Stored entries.

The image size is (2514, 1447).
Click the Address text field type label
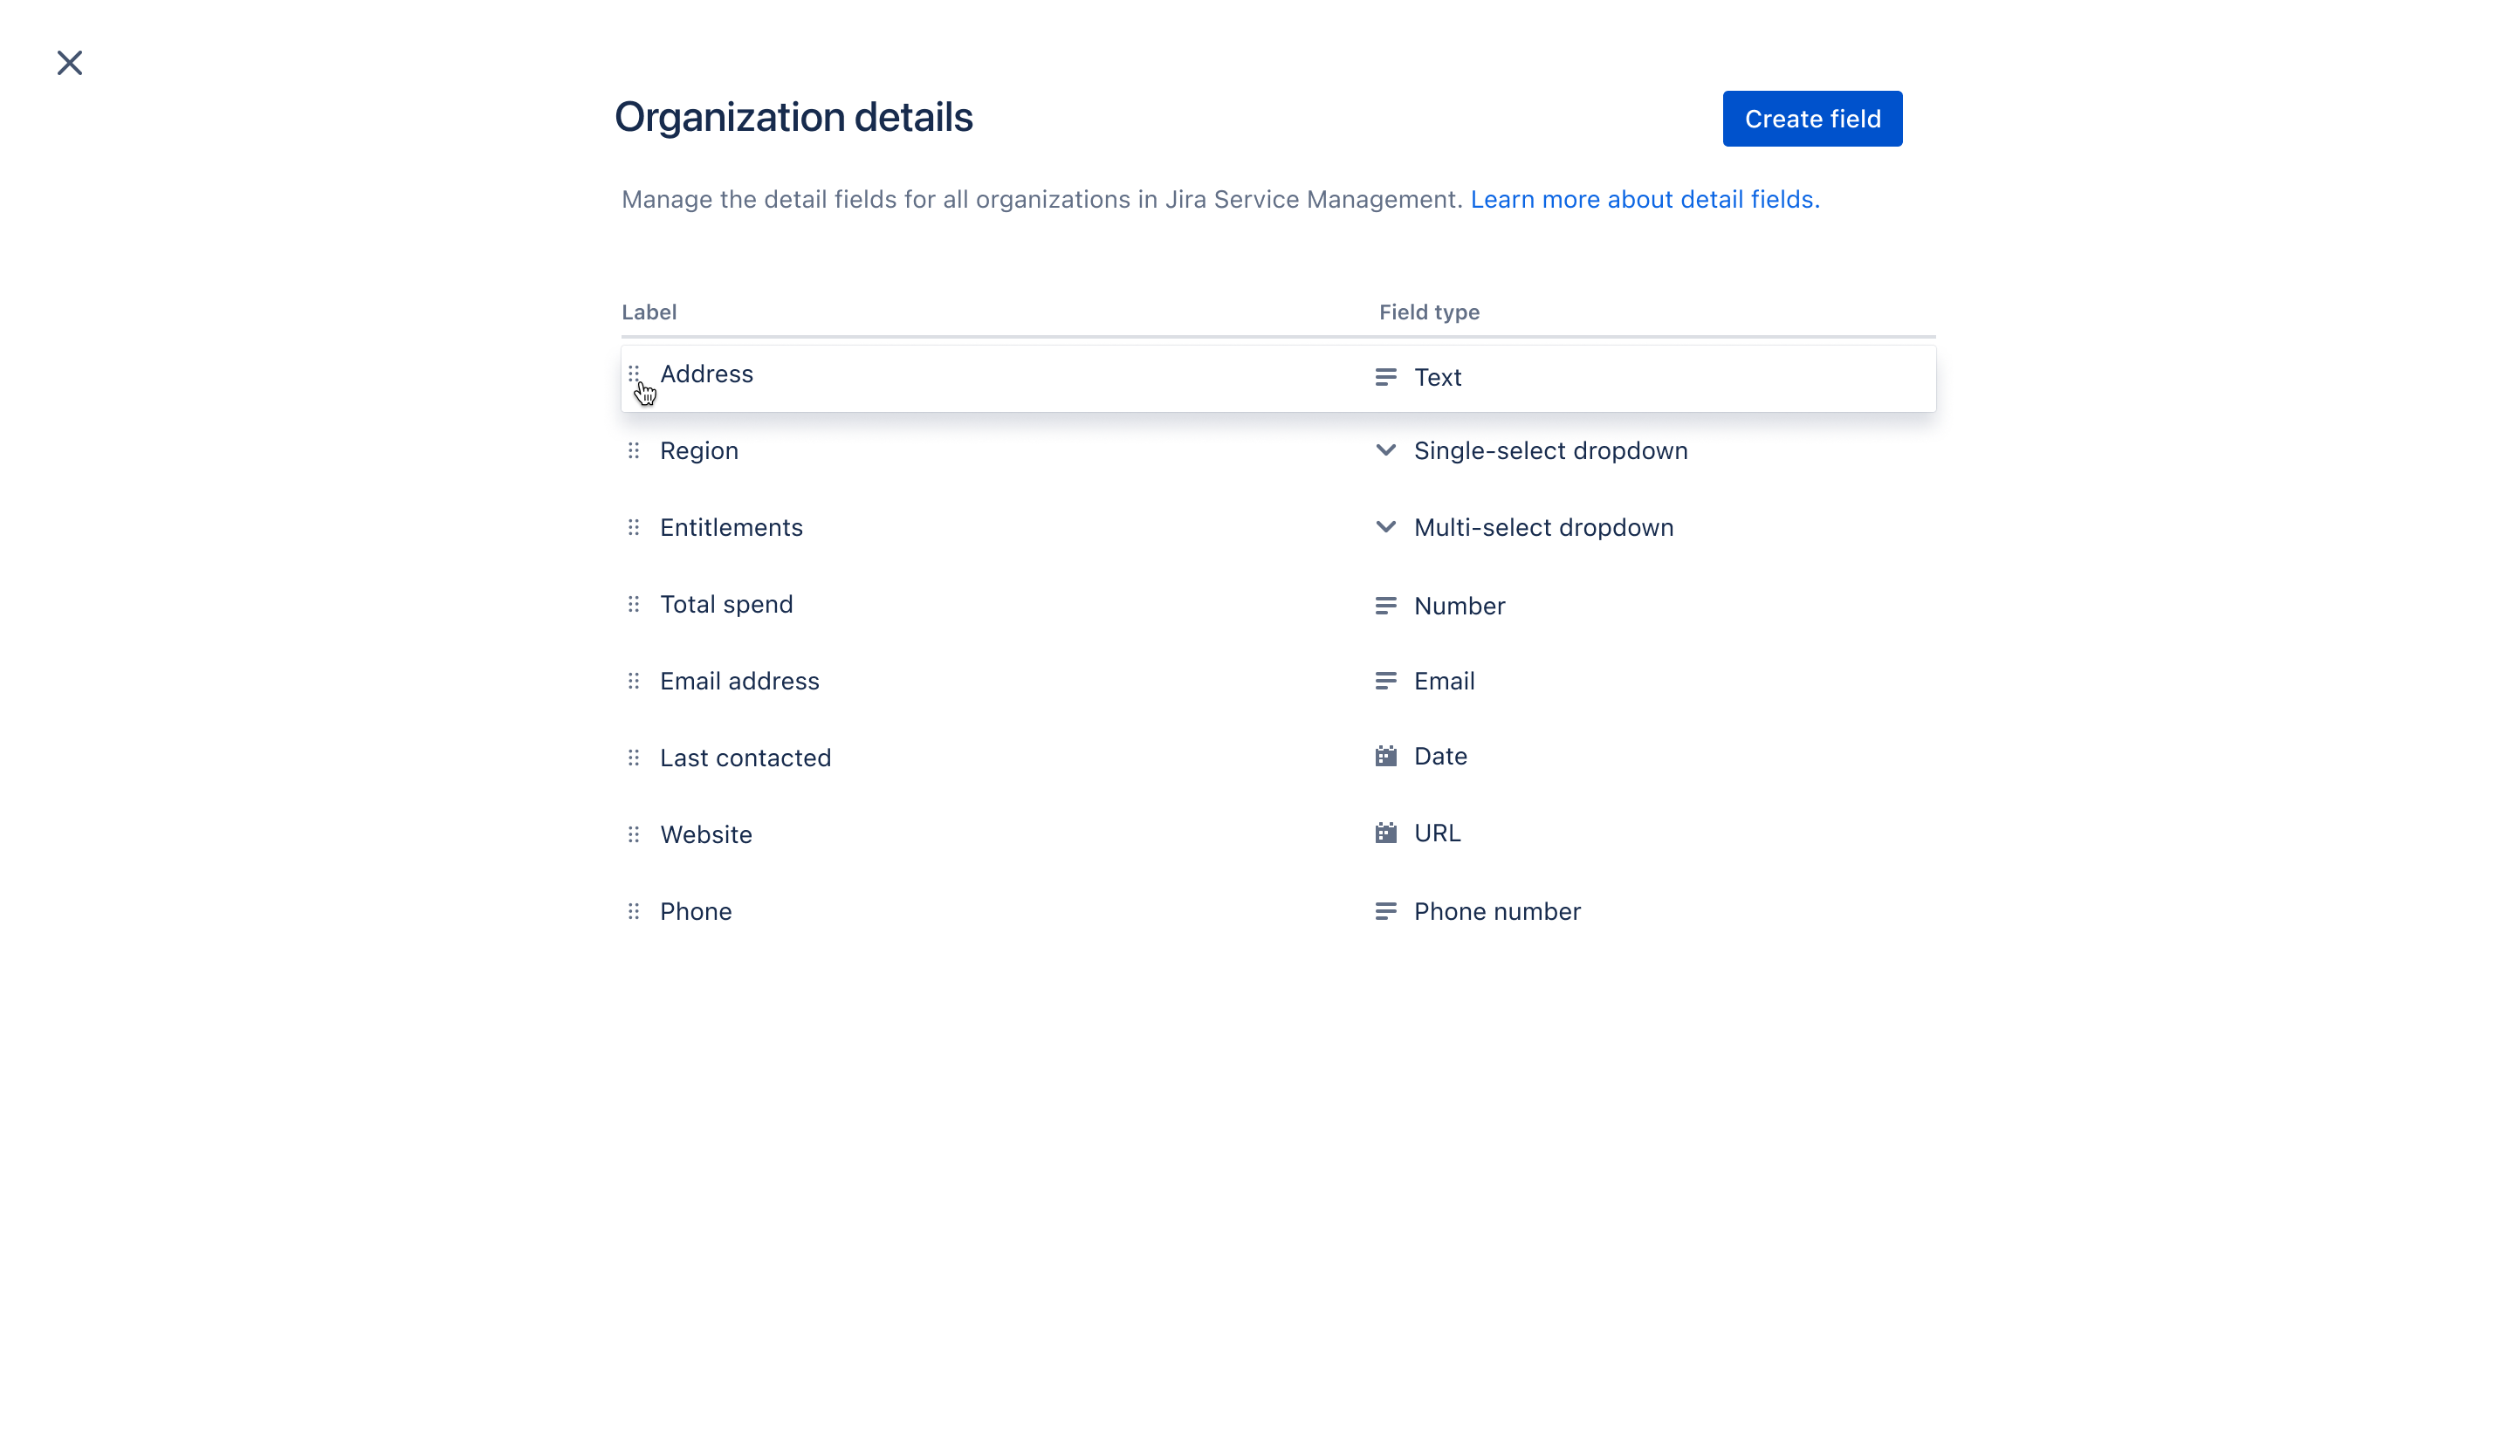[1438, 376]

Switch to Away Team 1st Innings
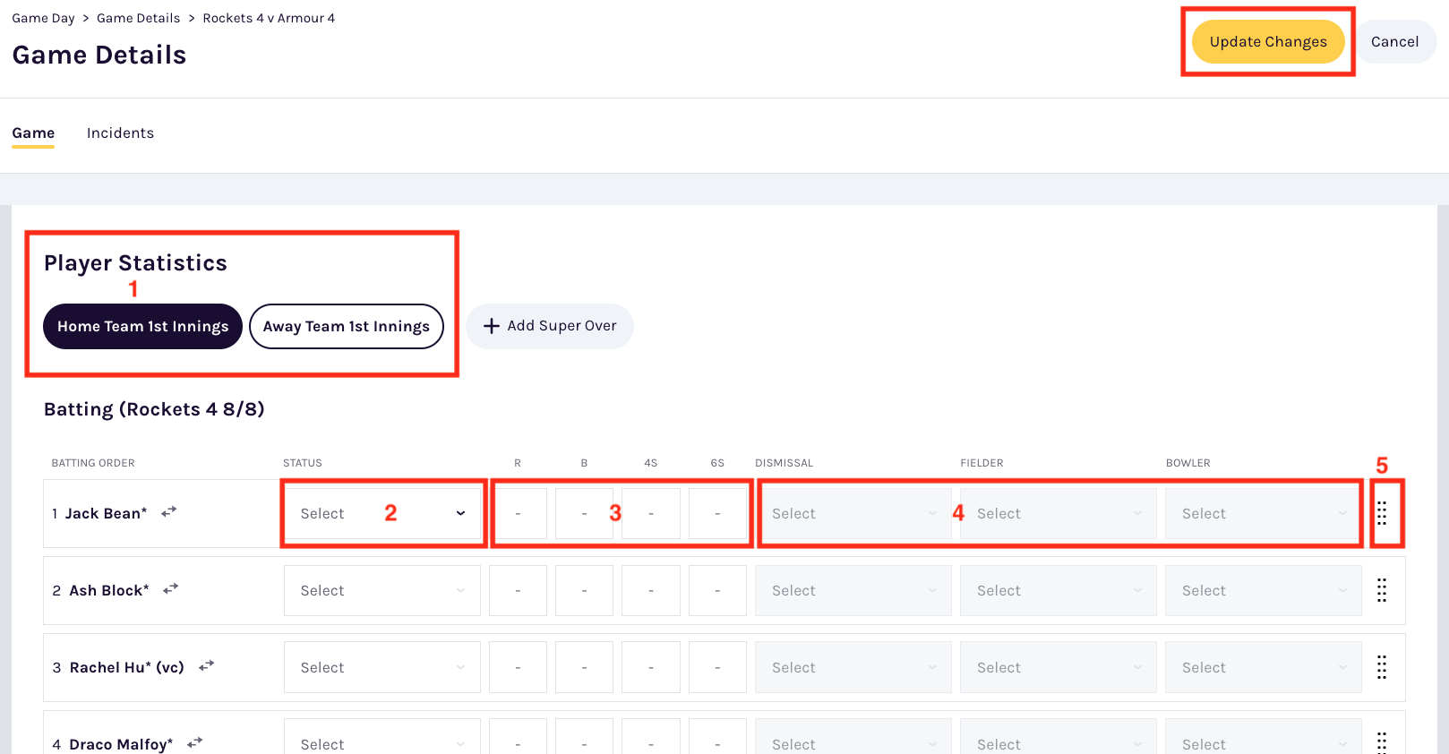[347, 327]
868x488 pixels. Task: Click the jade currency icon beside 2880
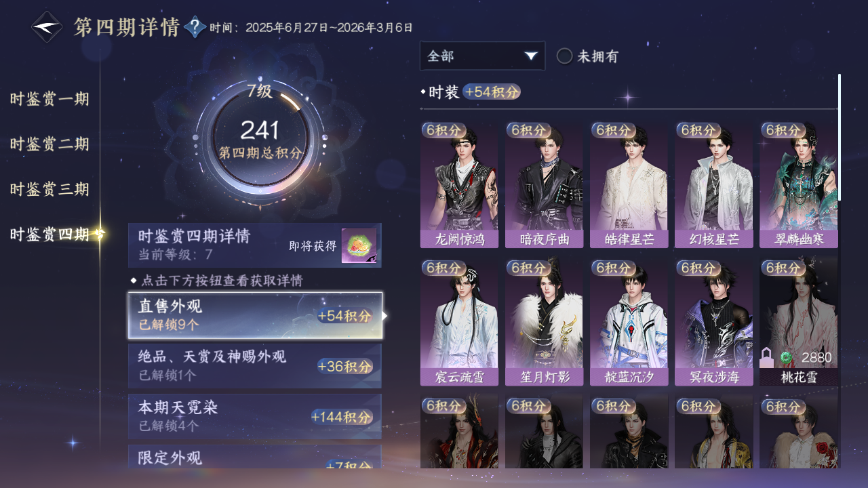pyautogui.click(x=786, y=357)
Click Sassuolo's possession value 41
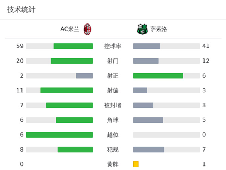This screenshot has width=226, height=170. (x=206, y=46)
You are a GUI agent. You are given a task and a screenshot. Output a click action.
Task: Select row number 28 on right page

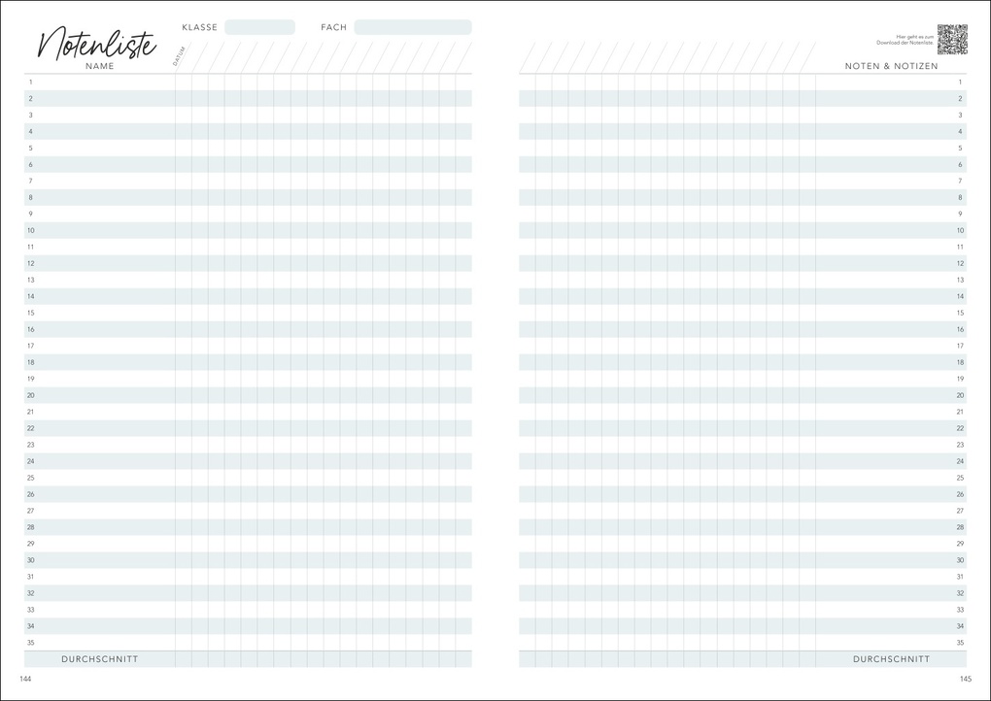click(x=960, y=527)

Task objective.
All of the entries above are to be written out exactly, with no pictures.

Answer area.
The image size is (2514, 1447).
Click the Address text field type label
[1438, 376]

Switch to Away Team 1st Innings
[347, 327]
868x488 pixels. Task: Click the jade currency icon beside 2880
pyautogui.click(x=786, y=357)
Click Sassuolo's possession value 41
This screenshot has width=226, height=170. (x=206, y=46)
You are a GUI agent. You are given a task and a screenshot. Output a click action.
Task: Select row number 28 on right page

click(x=960, y=527)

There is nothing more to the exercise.